We spent Saturday, December 26th, 2015, running errands. Every time we got out of the car, we commented on how the air felt "different" and "heavy." The weather forecast for the day included a high of 77 degrees with thunderstorms and potential tornadoes for North Texas arriving in the evening.

The storms arrived, roaring through North Texas, leaving Garland, Rowlett, and Blue Ridge devastated. The National Weather Service confirmed that at least nine tornadoes struck North Texas, including the greater Dallas area. Three of these were killer tornadoes. People lost their lives. Property damage was estimated at $1.2 billion, and "countless" numbers of pets were displaced from these tornadoes.

What are your plans for helping your pet survive a disaster? The following information is for dogs and cats. 

●    Identify a safe place to take your pet.
●    Purchase a crate for your pet.
●    Put your name and contact info and your pet's name on top of the crate.
●    Make sure your pet has identification tags. ID should include your pet's name, medical info, and contact info.
●    Practice taking your pet to the designated safe place. What if your family and the crate don't fit in the safe place? You need to know that BEFORE a disaster.
●    Assemble or purchase a pet first aid kit. 
●    Assemble a pet evacuation kit.  
●    Create a plan that a neighbor can implement for your pet if you are not at home when disaster strikes.
●    Research pet-friendly hotels
●    Get your pet microchipped and REGISTER that chip. 
●    Be familiar with pet shelters in case you need to find your pet or take your pet to one following a disaster. Pets are not usually allowed in human public shelters.
●    Learn pet first aid and CPR.
●    Download the ASPCA app. It allows pet owners to store and manage pet medical records.  If you don't download the app, place a copy of your pet's medical records in a zip-lock bag and tape it to the top of the crate.

●    Never leave a pet outside.
●    Take shelter with your pet.
●    Be sure your pets have a collar on with ID information.
●    Separate dogs from cats. Even if they normally get along, anxiety can cause animals to act abnormally. 

●    If you must evacuate, take your pet with you. Left behind pets become lost, injured, or even killed. 
●    Leash your pets when you go outside. Landmarks and familiar scents may be gone or altered. 
●    Check your yard for downed power lines, debris, or other animals.
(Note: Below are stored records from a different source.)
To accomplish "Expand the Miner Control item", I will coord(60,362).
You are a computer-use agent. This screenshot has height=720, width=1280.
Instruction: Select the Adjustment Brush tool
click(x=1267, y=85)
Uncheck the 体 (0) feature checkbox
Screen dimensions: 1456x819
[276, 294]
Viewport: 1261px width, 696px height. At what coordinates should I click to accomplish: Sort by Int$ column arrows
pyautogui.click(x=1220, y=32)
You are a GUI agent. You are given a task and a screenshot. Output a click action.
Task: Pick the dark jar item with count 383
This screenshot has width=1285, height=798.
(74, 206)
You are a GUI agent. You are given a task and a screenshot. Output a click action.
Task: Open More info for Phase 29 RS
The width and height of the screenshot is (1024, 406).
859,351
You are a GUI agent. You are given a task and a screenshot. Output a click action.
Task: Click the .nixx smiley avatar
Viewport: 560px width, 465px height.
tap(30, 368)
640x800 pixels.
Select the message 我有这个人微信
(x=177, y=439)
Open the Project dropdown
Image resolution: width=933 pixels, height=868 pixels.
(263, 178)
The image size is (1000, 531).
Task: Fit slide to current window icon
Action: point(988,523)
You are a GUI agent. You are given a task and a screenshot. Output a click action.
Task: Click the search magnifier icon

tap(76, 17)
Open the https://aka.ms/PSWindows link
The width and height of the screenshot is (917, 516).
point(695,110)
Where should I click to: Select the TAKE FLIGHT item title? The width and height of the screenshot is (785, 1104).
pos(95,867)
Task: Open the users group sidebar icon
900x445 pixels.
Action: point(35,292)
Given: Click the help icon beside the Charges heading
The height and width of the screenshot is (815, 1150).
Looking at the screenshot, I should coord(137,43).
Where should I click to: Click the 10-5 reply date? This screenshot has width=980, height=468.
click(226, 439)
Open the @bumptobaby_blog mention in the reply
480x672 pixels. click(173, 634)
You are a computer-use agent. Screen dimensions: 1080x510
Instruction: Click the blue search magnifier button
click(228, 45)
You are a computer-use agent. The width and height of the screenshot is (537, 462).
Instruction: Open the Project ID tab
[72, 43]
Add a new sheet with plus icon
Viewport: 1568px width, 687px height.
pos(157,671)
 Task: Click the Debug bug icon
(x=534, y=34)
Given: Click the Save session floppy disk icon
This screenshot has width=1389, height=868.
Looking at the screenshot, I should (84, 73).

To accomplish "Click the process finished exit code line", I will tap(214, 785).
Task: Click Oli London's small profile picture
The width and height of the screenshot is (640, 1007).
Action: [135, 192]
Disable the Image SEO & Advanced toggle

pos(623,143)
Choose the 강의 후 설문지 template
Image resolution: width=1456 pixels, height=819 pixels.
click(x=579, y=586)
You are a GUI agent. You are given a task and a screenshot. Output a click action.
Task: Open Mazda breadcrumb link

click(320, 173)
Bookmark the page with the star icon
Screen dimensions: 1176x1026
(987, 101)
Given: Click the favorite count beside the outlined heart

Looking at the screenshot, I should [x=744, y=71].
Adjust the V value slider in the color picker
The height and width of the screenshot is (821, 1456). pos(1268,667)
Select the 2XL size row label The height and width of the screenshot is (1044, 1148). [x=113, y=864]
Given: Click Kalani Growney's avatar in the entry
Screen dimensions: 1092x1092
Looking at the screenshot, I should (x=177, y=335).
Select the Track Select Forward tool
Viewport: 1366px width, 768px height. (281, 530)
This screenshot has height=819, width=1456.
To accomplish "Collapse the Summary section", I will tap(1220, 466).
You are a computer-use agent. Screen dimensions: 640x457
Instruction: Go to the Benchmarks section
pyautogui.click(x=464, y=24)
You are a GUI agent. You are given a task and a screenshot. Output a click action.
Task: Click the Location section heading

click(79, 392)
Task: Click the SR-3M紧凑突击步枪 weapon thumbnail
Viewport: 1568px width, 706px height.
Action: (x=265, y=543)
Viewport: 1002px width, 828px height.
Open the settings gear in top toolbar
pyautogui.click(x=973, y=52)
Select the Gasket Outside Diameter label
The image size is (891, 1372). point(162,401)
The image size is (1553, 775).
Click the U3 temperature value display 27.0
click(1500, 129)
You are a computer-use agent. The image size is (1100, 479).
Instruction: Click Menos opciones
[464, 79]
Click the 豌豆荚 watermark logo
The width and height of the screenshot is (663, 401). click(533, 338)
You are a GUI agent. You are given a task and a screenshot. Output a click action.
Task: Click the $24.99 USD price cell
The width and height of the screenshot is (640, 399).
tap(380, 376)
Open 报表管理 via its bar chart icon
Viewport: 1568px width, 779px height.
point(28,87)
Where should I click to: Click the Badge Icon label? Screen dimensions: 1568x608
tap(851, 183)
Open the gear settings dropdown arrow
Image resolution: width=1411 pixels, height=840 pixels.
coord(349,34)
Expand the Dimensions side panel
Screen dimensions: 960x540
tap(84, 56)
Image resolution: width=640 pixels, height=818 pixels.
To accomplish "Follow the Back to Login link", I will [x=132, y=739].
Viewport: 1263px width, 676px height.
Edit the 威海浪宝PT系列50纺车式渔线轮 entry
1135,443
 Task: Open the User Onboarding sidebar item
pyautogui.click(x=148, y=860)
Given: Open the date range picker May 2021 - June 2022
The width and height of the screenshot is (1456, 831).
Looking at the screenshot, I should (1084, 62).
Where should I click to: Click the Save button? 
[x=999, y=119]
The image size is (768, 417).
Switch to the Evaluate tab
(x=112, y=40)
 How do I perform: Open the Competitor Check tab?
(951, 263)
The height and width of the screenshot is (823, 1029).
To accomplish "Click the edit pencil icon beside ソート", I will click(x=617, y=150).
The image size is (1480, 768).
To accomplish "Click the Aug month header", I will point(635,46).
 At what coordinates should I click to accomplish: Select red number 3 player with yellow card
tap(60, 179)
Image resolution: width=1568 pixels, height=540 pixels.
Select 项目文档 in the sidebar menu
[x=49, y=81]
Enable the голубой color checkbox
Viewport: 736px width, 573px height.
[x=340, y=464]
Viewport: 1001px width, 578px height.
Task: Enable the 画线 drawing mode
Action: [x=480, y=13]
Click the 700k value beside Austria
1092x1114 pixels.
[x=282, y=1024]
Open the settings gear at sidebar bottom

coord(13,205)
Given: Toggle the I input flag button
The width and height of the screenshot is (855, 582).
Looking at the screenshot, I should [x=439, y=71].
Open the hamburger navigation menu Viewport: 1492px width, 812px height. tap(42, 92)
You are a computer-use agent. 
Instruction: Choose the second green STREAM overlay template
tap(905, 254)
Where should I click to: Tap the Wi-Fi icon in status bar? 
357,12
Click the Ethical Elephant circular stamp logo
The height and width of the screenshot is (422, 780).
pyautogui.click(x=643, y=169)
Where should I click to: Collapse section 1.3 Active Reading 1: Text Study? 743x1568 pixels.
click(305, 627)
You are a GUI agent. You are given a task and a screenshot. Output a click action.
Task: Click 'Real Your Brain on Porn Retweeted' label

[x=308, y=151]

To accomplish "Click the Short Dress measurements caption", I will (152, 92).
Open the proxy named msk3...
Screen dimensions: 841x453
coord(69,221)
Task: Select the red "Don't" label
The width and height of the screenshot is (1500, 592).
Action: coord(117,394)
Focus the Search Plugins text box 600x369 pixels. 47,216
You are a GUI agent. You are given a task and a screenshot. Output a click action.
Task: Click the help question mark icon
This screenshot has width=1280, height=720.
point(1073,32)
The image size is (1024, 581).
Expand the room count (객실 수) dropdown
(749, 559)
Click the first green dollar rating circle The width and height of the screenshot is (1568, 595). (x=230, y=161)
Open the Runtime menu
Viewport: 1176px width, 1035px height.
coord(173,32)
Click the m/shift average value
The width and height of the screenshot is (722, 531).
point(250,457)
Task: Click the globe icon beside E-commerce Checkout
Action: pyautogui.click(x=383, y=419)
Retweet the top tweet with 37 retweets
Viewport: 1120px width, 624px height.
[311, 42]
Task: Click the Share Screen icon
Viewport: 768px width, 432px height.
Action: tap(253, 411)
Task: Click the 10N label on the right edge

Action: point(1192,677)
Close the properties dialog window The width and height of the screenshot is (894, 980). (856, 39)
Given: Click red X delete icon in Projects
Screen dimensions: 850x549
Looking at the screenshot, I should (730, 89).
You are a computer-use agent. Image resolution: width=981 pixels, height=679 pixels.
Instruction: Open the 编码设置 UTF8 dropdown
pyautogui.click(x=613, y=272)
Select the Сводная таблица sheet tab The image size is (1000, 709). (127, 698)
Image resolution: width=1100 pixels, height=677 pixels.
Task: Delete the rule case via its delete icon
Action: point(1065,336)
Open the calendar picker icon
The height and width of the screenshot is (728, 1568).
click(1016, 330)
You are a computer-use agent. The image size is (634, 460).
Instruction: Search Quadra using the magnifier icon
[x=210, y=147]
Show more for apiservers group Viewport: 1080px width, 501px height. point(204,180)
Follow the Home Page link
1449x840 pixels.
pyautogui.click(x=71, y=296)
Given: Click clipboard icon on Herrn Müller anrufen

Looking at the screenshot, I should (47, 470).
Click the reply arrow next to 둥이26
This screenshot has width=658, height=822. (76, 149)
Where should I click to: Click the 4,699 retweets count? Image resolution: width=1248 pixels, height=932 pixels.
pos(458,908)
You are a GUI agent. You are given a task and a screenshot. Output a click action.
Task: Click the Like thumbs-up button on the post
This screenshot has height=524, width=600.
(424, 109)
●    When animals are scared or experience anxiety they want to hide. Cats like to have a home base area where all their important resources are available within a short distance. Set up a bed, food/water bowls, and litter tray within one room of the house. Dogs are instinctively denning animals; they find security in having a den-like area to retreat to so ensuring they have a bed - an open mental crate with a blanket over it is ideal. If your pet is hiding, don’t try to drag them out. Allow them to come out in their own time when they feel safe to do so.
●    For severely stressed animals, discuss with your veterinarian the possibility of placing your cat or dog on anti-anxiety medication.
●    Try to change your pet’s perception of the scary situation and link it with something positive, such as a favorite treat or having a game with a favorite toy. Over time this can reduce anxiety levels as the animal associates a previously scary occurrence with something pleasant.
●    Anxious animals often become clingy and follow owners about. Simply ignore clingy behavior and try to interest your pet in another activity.
●    Be very aware of your own anxiety and fears being picked up by your pet. Cats and dogs are masters at reading body language and absorbing stress. As much as possible, try to act calm and confident around your pets.
●    Ensure all interaction with your pet is calm and non-confrontational.
●    If your pet is anxious when you leave home:
1.    Leave an item of your recently worn clothing to give a sense of your presence.
2.    Leave a stereo or television on to aid in a sense of normality and companionship. It also helps to drown out any noises that may cause anxiety.
3.    Leave interactive and food-filled activity toys to encourage mental stimulation – this naturally counteracts stress responses, and an animal that is occupied in mental activity is not easily overwhelmed with negative emotions.